Reproduce each line of the data below word for word, from the first line to the last.
· · ·
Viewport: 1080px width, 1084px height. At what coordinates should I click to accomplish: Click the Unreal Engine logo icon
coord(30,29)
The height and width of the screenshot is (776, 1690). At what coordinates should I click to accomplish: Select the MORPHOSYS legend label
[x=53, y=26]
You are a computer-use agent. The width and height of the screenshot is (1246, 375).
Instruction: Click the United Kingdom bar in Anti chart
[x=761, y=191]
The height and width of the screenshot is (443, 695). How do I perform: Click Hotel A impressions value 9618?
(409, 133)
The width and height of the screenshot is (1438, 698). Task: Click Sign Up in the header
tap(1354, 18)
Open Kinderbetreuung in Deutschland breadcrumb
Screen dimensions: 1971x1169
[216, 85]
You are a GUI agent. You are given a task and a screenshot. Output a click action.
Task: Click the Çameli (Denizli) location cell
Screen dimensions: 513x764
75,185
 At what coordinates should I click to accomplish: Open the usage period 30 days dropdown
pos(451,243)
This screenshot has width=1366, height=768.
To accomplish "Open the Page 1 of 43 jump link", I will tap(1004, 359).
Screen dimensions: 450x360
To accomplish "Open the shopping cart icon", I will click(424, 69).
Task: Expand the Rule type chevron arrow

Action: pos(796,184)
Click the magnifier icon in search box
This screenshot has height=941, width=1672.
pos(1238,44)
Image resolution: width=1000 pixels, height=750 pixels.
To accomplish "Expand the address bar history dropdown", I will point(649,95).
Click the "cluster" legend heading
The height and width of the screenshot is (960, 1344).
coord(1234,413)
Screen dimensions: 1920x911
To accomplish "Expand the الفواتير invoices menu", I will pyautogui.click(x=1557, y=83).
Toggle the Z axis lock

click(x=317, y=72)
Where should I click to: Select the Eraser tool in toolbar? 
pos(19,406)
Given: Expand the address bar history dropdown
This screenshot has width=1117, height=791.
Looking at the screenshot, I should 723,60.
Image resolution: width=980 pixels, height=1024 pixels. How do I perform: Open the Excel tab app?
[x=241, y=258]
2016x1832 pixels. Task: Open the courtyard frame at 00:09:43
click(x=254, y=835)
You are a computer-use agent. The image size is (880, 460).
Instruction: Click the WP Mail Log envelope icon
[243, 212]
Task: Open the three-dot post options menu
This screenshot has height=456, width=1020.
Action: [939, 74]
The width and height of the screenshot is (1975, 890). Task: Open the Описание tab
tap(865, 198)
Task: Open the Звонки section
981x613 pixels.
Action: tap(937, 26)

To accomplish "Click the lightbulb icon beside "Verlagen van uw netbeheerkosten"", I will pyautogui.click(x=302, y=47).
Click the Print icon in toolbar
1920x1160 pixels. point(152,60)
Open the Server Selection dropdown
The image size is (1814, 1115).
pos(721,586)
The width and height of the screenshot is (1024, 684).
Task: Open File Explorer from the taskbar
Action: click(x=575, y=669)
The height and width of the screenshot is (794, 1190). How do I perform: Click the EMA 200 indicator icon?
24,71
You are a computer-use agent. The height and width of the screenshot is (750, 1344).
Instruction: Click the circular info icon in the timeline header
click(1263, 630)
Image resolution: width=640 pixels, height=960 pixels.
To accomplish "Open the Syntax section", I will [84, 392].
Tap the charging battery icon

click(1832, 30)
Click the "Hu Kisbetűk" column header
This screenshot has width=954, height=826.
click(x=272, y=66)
· · ·
Task response:
Viewport: 1080px width, 1084px height. At what coordinates should I click to accomplish: Click the Unreal Engine logo icon
coord(30,29)
The height and width of the screenshot is (776, 1690). At what coordinates should I click to accomplish: Select the MORPHOSYS legend label
[x=53, y=26]
You are a computer-use agent. The width and height of the screenshot is (1246, 375).
Instruction: Click the United Kingdom bar in Anti chart
[x=761, y=191]
The height and width of the screenshot is (443, 695). How do I perform: Click Hotel A impressions value 9618?
(409, 133)
The width and height of the screenshot is (1438, 698). Task: Click Sign Up in the header
tap(1354, 18)
Open Kinderbetreuung in Deutschland breadcrumb
Screen dimensions: 1971x1169
[216, 85]
You are a GUI agent. You are given a task and a screenshot. Output a click action.
Task: Click the Çameli (Denizli) location cell
Screen dimensions: 513x764
75,185
 At what coordinates should I click to accomplish: Open the usage period 30 days dropdown
pos(451,243)
This screenshot has width=1366, height=768.
To accomplish "Open the Page 1 of 43 jump link", I will tap(1004, 359).
Screen dimensions: 450x360
To accomplish "Open the shopping cart icon", I will click(424, 69).
Task: Expand the Rule type chevron arrow

Action: pos(796,184)
Click the magnifier icon in search box
This screenshot has height=941, width=1672.
pos(1238,44)
Image resolution: width=1000 pixels, height=750 pixels.
To accomplish "Expand the address bar history dropdown", I will point(649,95).
Click the "cluster" legend heading
The height and width of the screenshot is (960, 1344).
coord(1234,413)
Screen dimensions: 1920x911
To accomplish "Expand the الفواتير invoices menu", I will pyautogui.click(x=1557, y=83).
Toggle the Z axis lock

click(x=317, y=72)
Where should I click to: Select the Eraser tool in toolbar? 
pos(19,406)
Given: Expand the address bar history dropdown
This screenshot has width=1117, height=791.
Looking at the screenshot, I should 723,60.
Image resolution: width=980 pixels, height=1024 pixels. How do I perform: Open the Excel tab app?
[x=241, y=258]
2016x1832 pixels. Task: Open the courtyard frame at 00:09:43
click(x=254, y=835)
You are a computer-use agent. The image size is (880, 460).
Instruction: Click the WP Mail Log envelope icon
[243, 212]
Task: Open the three-dot post options menu
This screenshot has height=456, width=1020.
Action: [939, 74]
The width and height of the screenshot is (1975, 890). Task: Open the Описание tab
tap(865, 198)
Task: Open the Звонки section
981x613 pixels.
Action: tap(937, 26)

To accomplish "Click the lightbulb icon beside "Verlagen van uw netbeheerkosten"", I will pyautogui.click(x=302, y=47).
Click the Print icon in toolbar
1920x1160 pixels. point(152,60)
Open the Server Selection dropdown
The image size is (1814, 1115).
pos(721,586)
The width and height of the screenshot is (1024, 684).
Task: Open File Explorer from the taskbar
Action: click(x=575, y=669)
The height and width of the screenshot is (794, 1190). How do I perform: Click the EMA 200 indicator icon?
24,71
You are a computer-use agent. The height and width of the screenshot is (750, 1344).
Instruction: Click the circular info icon in the timeline header
click(1263, 630)
Image resolution: width=640 pixels, height=960 pixels.
To accomplish "Open the Syntax section", I will [84, 392].
Tap the charging battery icon

click(1832, 30)
Click the "Hu Kisbetűk" column header
This screenshot has width=954, height=826.
click(x=272, y=66)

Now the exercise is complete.